* _Work instructions_:
(A) Duplicate, word for word, everything in the walnut blogletter from "Walnut Blogletter 7" down to "an earlier one.".
(B) Carry on the walnut blogletter from the point at which it ends.

* _Passage shown_:
|---|

Walnut Blogletter 7

This blogletter is mainly Jeffrey Feint’s experiences. It is really enlightening when people share their thoughts so freely. Although I have responded to some of them individually, it would be really useful if a number of you could also express your opinions about what he has said. I have always found that until you are getting contradictory advice, you are not making much progress. Keep up the good work!

Once again I am thrilled to send you a blogletter filled with reader’s comments, starting with reaction to an earlier one.

So stock won’t eat Totara huh?  Was just looking at protecting five young trees I have so I could put sheep amongst them – do I need to?
Only way to find out is to be wrong.
Might hedge my bets and protect some of them and leave a sacrificial experiment.
Sheryn Clothier

I like your approach to the comments in the blogletter about stock not eating totara. I wish everyone would test things out for themselves rather than taking the word of “experts” at face value. “Poke it and see” should be a way of life for tree croppers. Please let me know if sheep eat totaras for real.

Dear Nick
Once again I enjoyed reading the Walnut Blog and thought that I would add a few comments of my own regarding walnut harvesting and processing
I have often commented that we have learnt by trial and error, with more error than trial! This has led me to develop my philosophy of walnut management viz.
– walnuts are maddingly stubborn and difficult to handle
– if possible walnuts because of their shape will always stick & jam , thus I have had a 200 mm ID pipe jam because the nuts caused an impenetrable block
– the combination of crushed husk and shells makes “ glue “ which would probably make the manufacturers of superglue green with envy

Ground Cleaning
We have been avoiding Herbicides where possible [although we are not organic], over the last two harvests we have been “ blessed “ with good summer – autumn rains and have battled excess grass growth which has necessitated mowing 2 – 3 times during harvesting, which in itself causes damage to nuts lying on the ground.

Harvesting comments
I should add that we now harvest around 3.2 tonnes per year of 4 different cultivars plus wild nuts each harvest. This year our harvest went from around mid April for about 5 weeks.
Comments on individual cultivars
– Meyric 1199 are by far our best nut but the shells we produce in Wanaka seem incredibly fragile, and I have almost reached the stage of abandoning any sort of machine harvesting because I estimate we lose up to 20 % of nuts due to breakage of the shells even when something as light as a quad bike with wide wheels runs over them.
When we called a halt to the harvest around the 15th May I noted there were still quite a few Meyrics falling on the ground
– Rex is not my favourite nut and frequently very small and difficult to handle falling through the spaces in our walnut washer, but was our first nut to start falling in early April
– Franquette are often large and thick shelled, sometimes they look externally to be a good nut but on cracking them they have poorly developed kernels, especially if the nut looks “ moist “ externally. They are also incredibly hard to dry and several years ago I lost several hundred kgs when although I thought that they were well dried they developed a grey mould both inside and outside the shell whilst in onion bags!
I think that one also has to realize that one does not have a single run with a harvester or whatever one uses for harvesting, but that during a harvest one has to make several runs with the harvester, even if a tree shaker is used.

|---|

* _Given information_:
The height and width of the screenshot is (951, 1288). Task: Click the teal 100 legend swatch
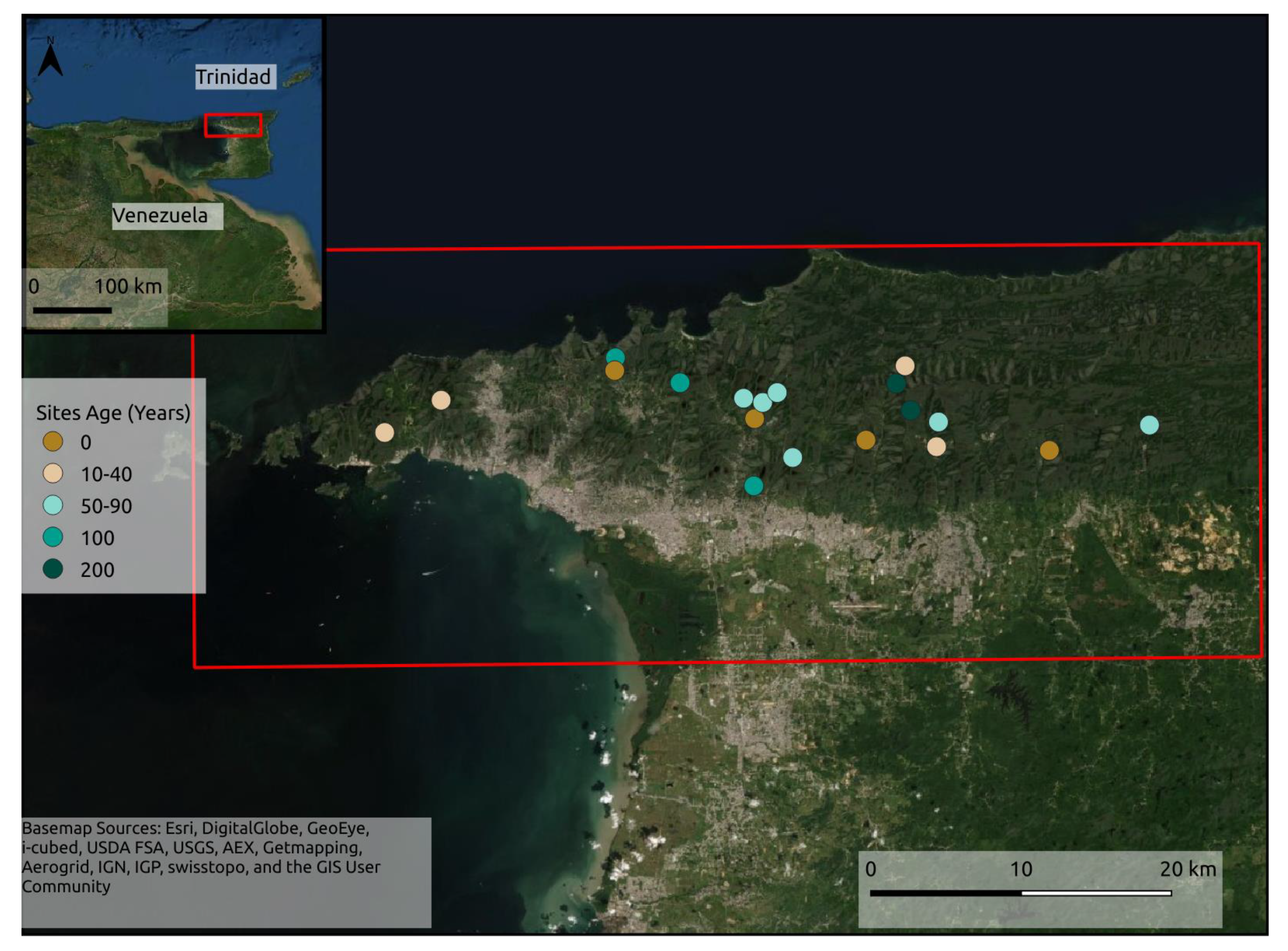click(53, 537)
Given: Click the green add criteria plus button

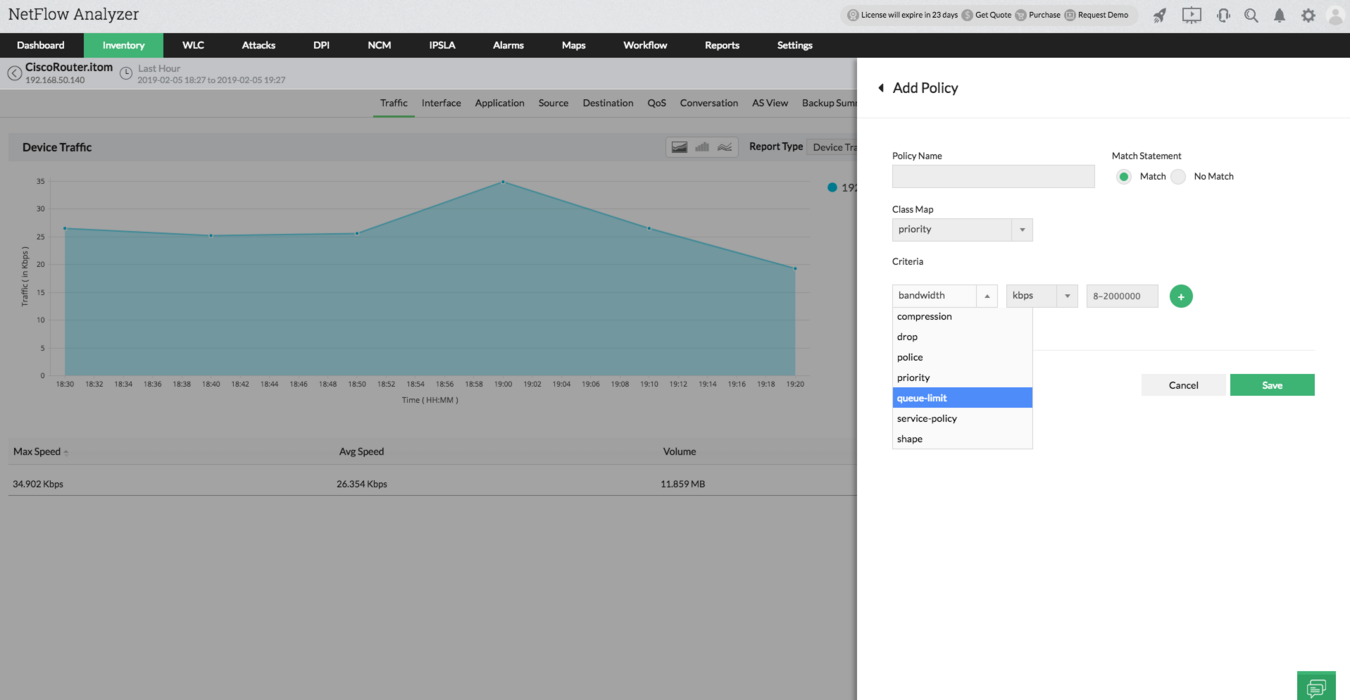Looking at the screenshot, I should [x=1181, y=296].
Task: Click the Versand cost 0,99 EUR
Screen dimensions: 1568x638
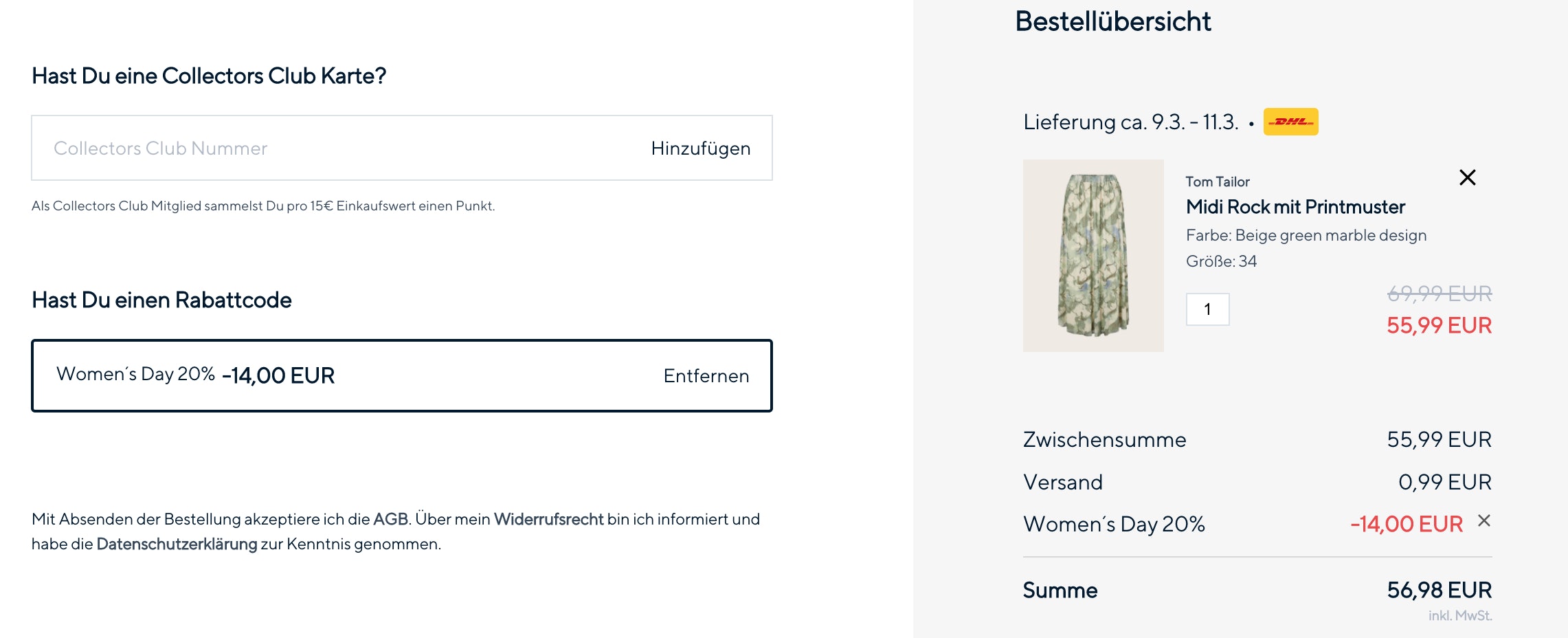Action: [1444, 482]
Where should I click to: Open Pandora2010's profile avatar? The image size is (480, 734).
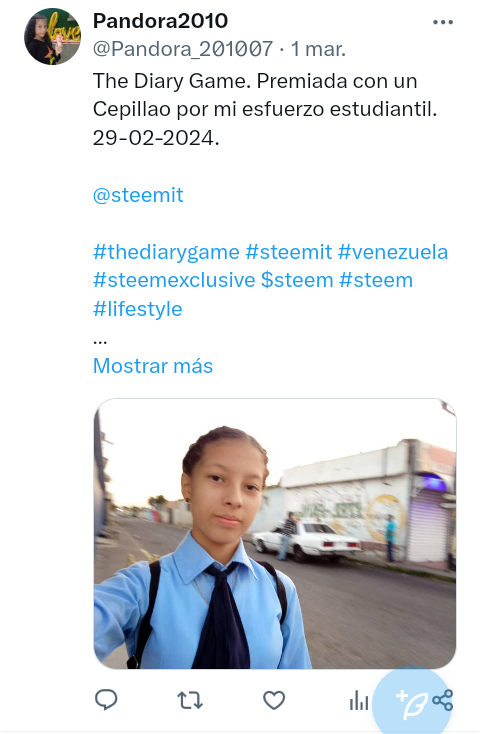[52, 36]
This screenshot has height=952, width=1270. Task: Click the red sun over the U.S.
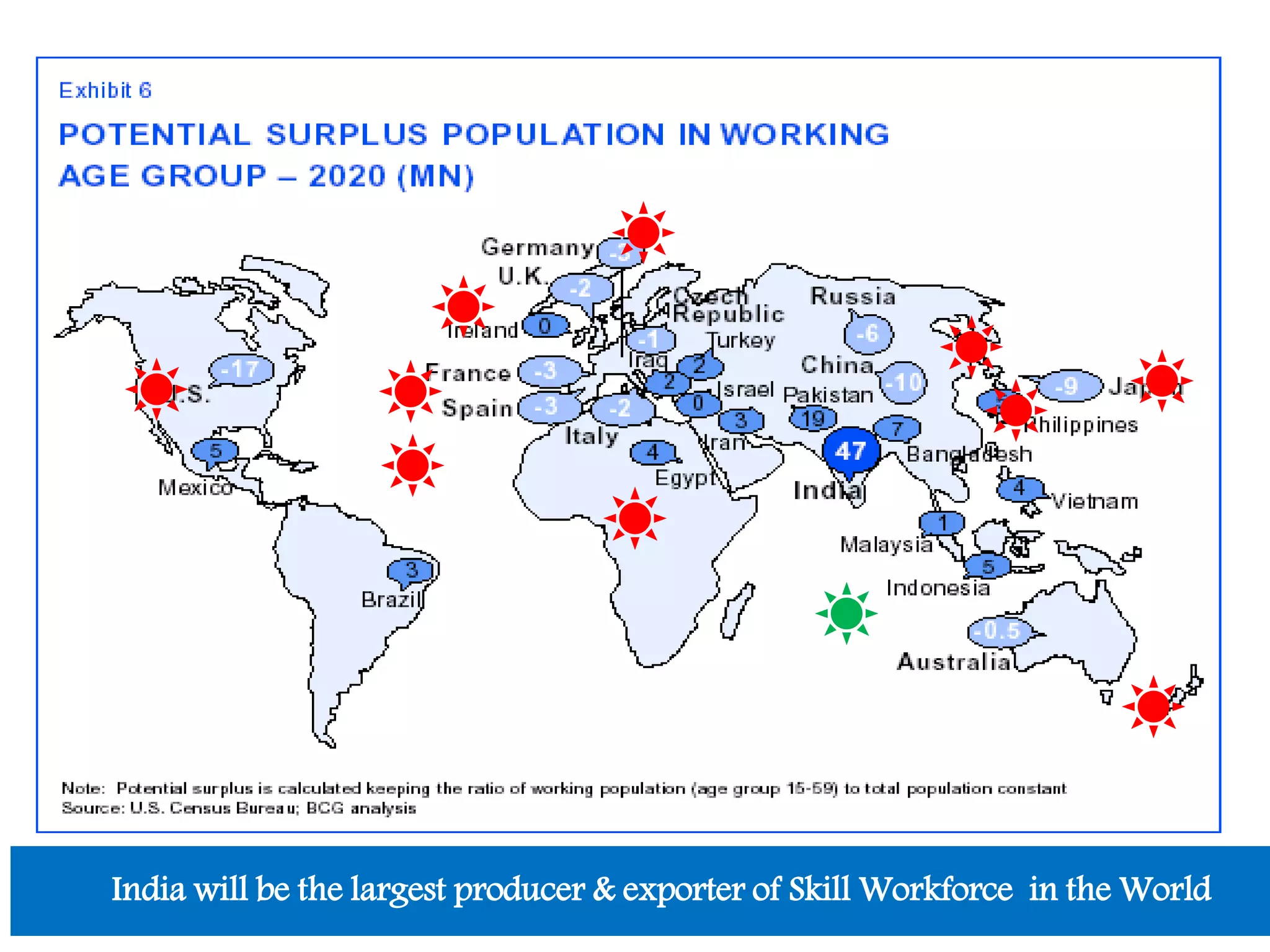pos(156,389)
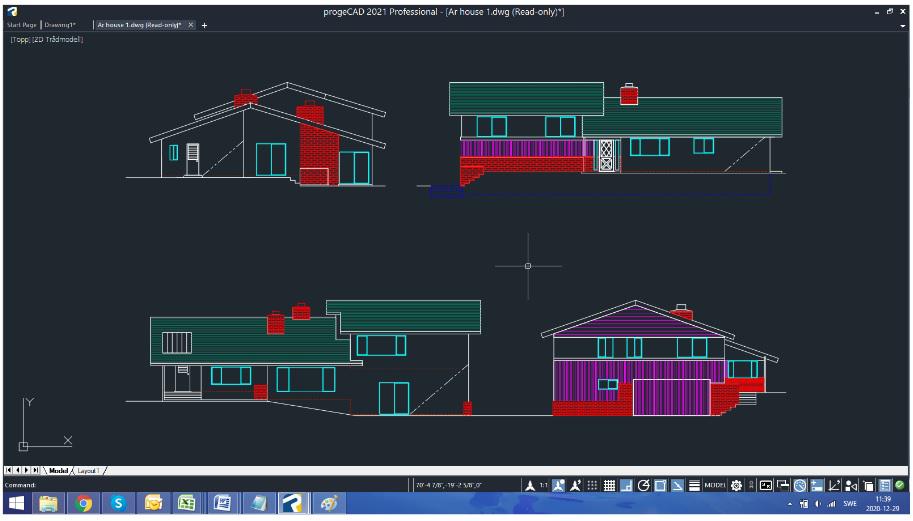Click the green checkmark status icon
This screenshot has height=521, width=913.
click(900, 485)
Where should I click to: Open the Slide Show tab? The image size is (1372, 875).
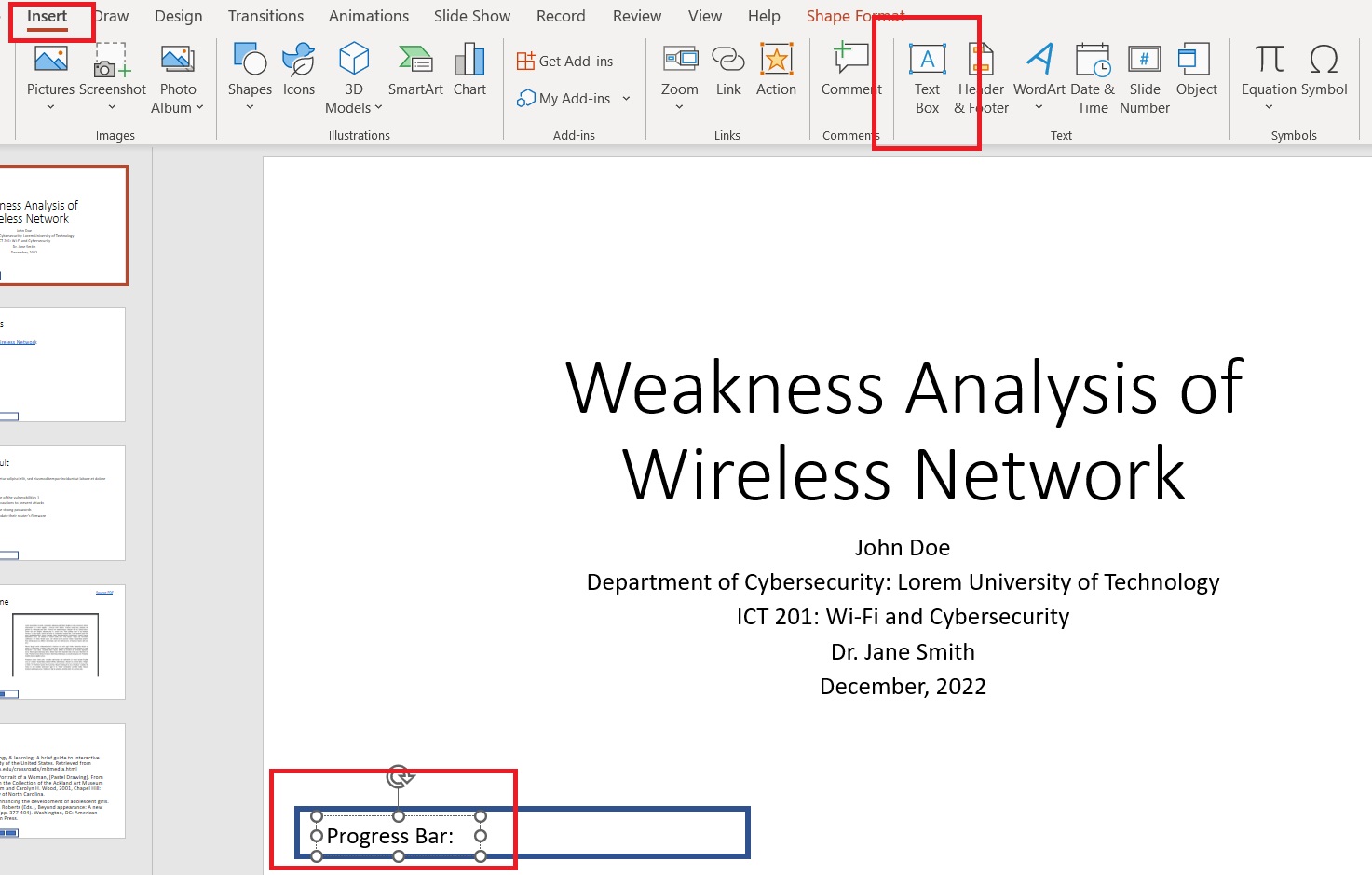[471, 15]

|---|

* _Task answers_:
(A)
Walnut Blogletter 7

This blogletter is mainly Jeffrey Feint’s experiences. It is really enlightening when people share their thoughts so freely. Although I have responded to some of them individually, it would be really useful if a number of you could also express your opinions about what he has said. I have always found that until you are getting contradictory advice, you are not making much progress. Keep up the good work!

Once again I am thrilled to send you a blogletter filled with reader’s comments, starting with reaction to an earlier one.

(B)
Our nut yields seem to have plateaued at a little over 3 tonnes with our 450 or so trees being between 13 – 17 years old, but I calculate that we should be closer to 10 tonnes or more – I am really at some loss to work out how to increase this yield and would welcome help.
– Blenheim[300. I think they may also be called Stan and they came from the original NZWIG Trial.] a good nut which are easier to process because they are round and do not jam so easily in equipment. Quite a nice nut to taste, relatively early fruiting] – Wild Nuts we originally planted about 80 wild trees which I regret because some produce quite good nuts but others are small and do not taste very good.
I am investigating the possibility of field grafting so that we might be able to graft say Meyric onto mature wild rootstock

Tree Shaker
We have used a tree shaker for some years mainly because family members come to help with the harvest and can only spare 2 weeks and we can get more nuts to fall over the time. Initially we used it too early on the Franquettes and found that many came down with intact husks that were extremely difficult to remove. I understand that the French only use the shakers towards the end of their harvests to cause the more stubborn nuts to fall

Developing Machinery
I think one must resist the urge to build a small machine that will just handle one’s immediate requirements, but instead should try and anticipate future requirements and build this into the system.
I agree with the comment that one must try and reduce handling between different processing tasks, and to this end we are slowly building a collection of Conveyor Belts.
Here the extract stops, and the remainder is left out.